◆ **What is required**
Nothing but the lines from the one with "You are a computer-use agent." down to the one with "Select the Apple" should be returned, exactly and with both ends included, from the material below.

◆ **Source data**
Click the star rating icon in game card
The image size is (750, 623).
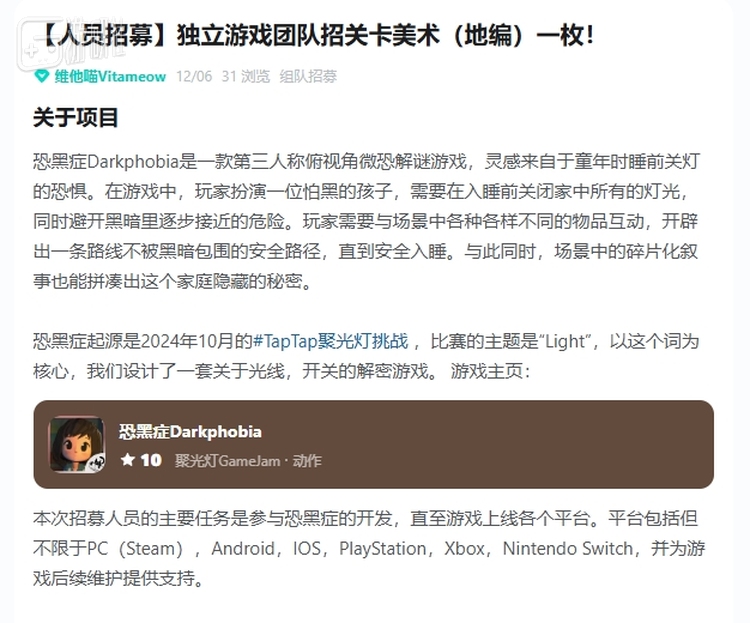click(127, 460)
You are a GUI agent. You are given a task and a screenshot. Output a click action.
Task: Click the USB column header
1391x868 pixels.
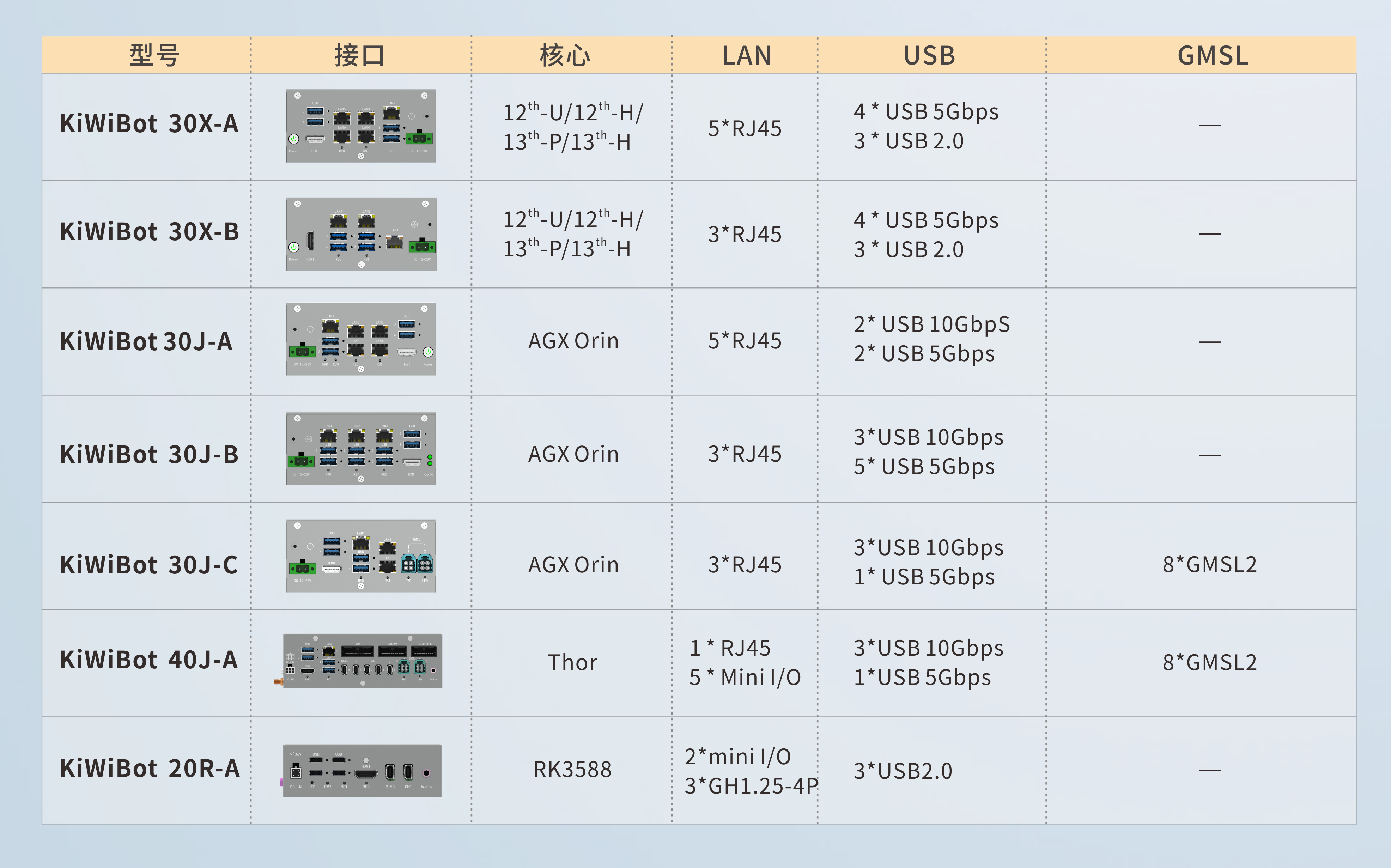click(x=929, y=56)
==
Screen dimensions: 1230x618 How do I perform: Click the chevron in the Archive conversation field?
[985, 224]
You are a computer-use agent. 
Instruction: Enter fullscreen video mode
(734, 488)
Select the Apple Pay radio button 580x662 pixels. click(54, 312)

◆ **Answer box**
You are a computer-use agent. 
Instruction: Enter fullscreen video mode
(734, 488)
Select the Apple Pay radio button 580x662 pixels. click(54, 312)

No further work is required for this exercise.